Lapso | Roméo Lasne - Cie Azadi
durée : 20 minutes
Sous un ciel éteint, deux êtres émergent des décombres. À peine visibles, quelque chose de surnaturel les relie. Ils refusent de céder, malgré la fin annoncée, et unissent leurs forces là où la vie persiste. Une célébration du vivant, d’hier, d’aujourd’hui et de demain.
Lapso est un mot emprunté à l’espéranto signifiant laps de temps.
Le spectacle se déroule dans une temporalité indéfinissable, c’est un instant suspendu, entre un événement et un autre, entre la vie et l’effondrement, où le monde chavire et ou les repères se brouillent peu à peu.
C’est dans ce laps de temps que se rencontrent deux êtres étranges.
L’un est un survivant d’un cataclysme. L’autre, une créature métamorphosée.
Tous deux vont se relier à travers le son. Une rythmique tel un battement de cœur, guidant peu à peu la transformation du corps de la créature. Comme un appel à se redresser, à retrouver l’éveil, à renaître.
Lapso est une traversée chorégraphique et sonore en hommage au vivant, à sa capacité de résilience de mutation et de renaissance.

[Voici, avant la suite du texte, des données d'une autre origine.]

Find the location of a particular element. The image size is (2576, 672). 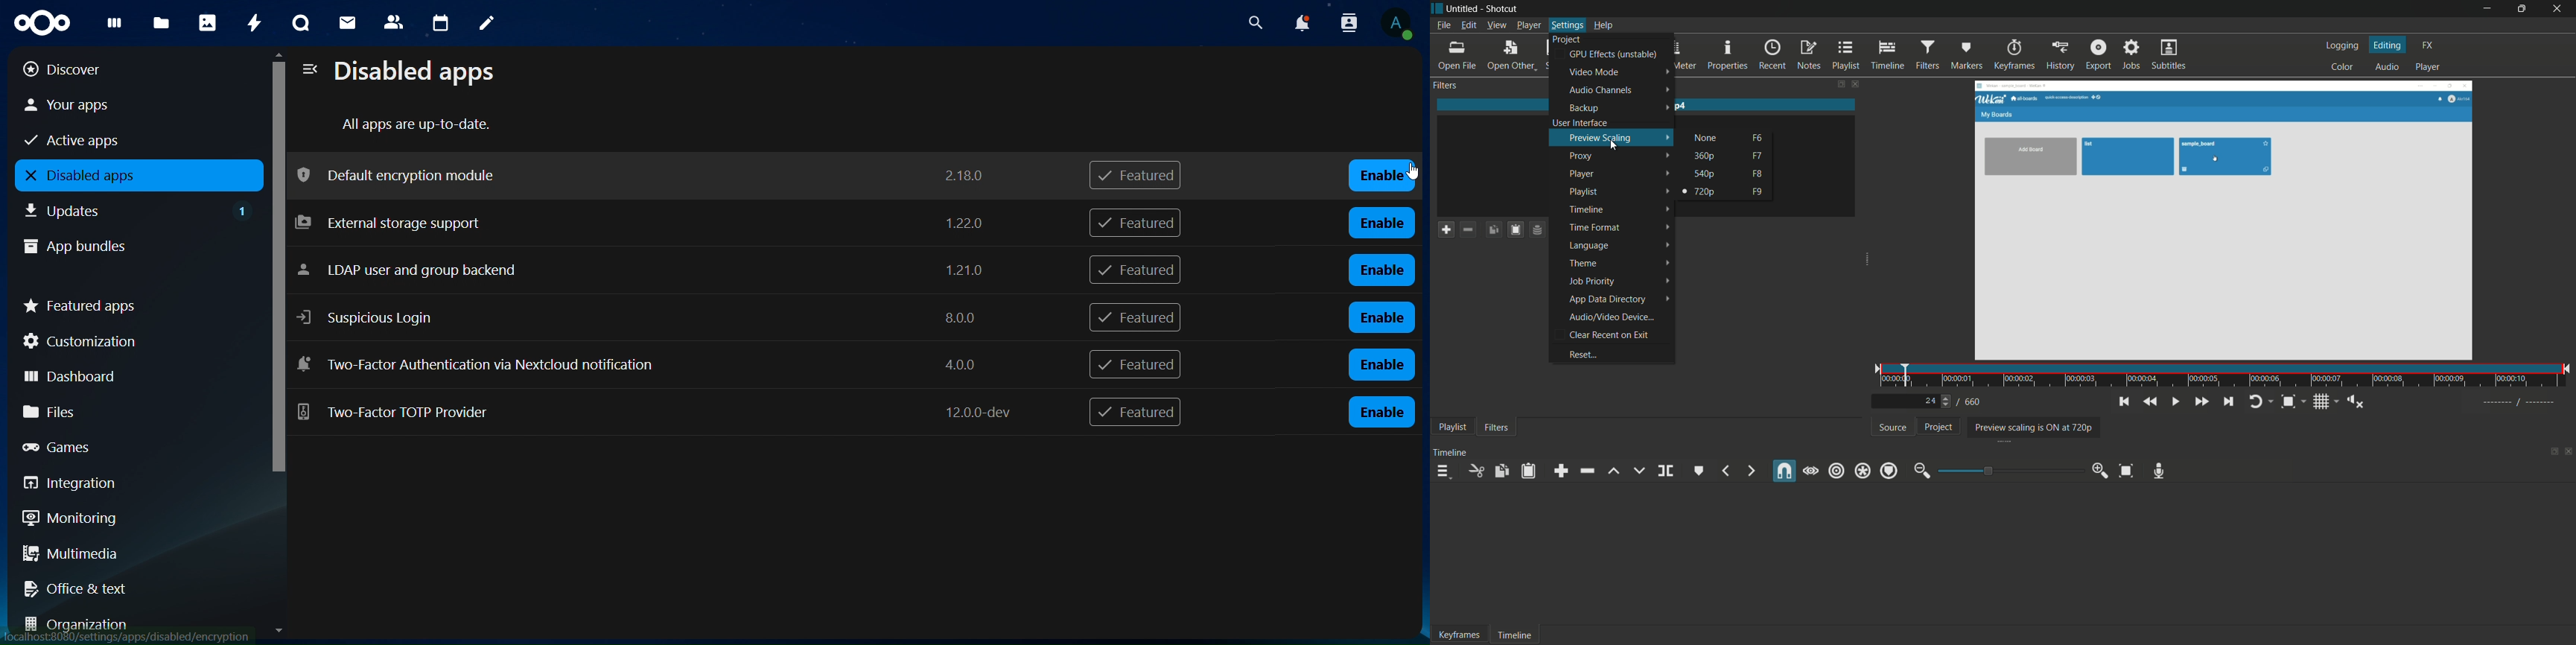

editing is located at coordinates (2388, 45).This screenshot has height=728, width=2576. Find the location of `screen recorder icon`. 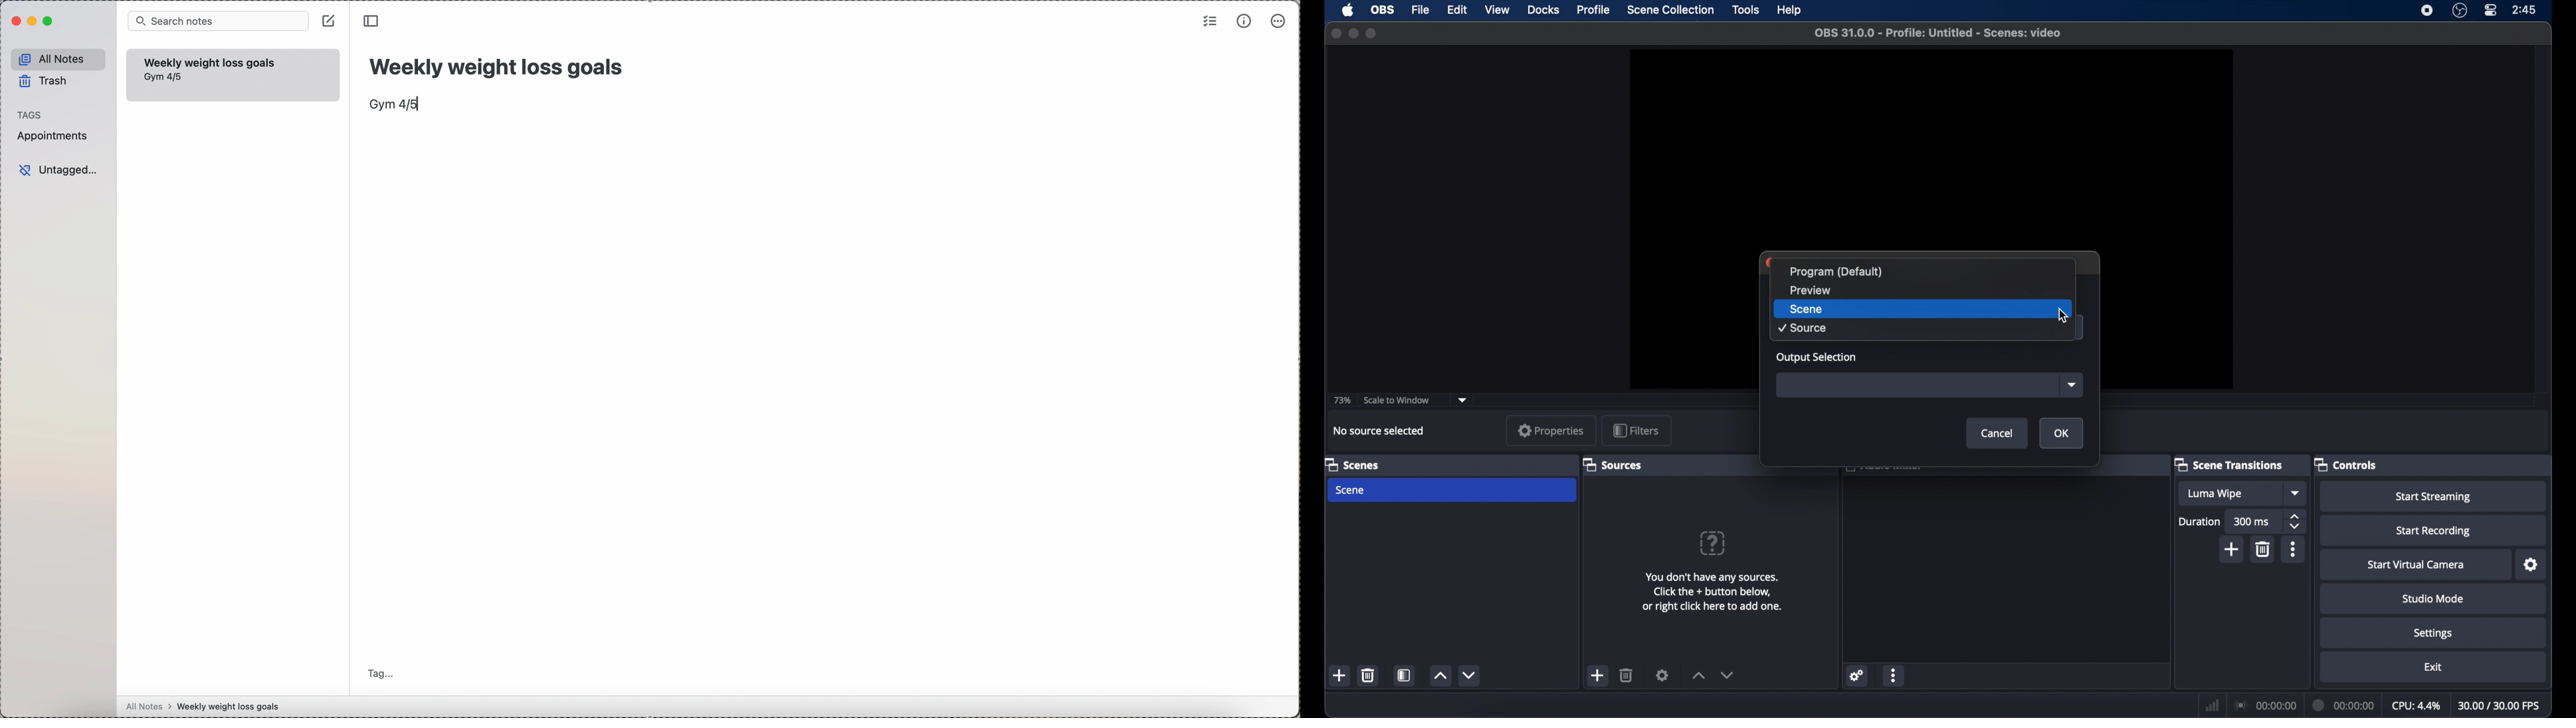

Couler le béton | Alexandre Tessier et Victor Allain - Cie 2001
durée : 45 minutes
C’est froid. C’est dur. C’est gris. Ça coule comme une pâte épaisse, puis ça se fige et affronte l’épreuve du temps… C’est du béton, symbole de puissance, balayant la fragilité. Mais, le béton résiste peu à l’épreuve du temps et des intempéries : il vieillit mal. On appelle ça la carbonatation : le béton se fissure, des trous se forment, il se désagrège.
Couler le béton propose une métaphore du béton pour questionner la tendresse, la masculinité et le toucher. Le point de départ de cette pièce est le rapport à l’autre, le produit de deux présences sur scène : diverses images et histoires viennent se créer pour le public face à l’exploration de cette relation entre deux corps masculins.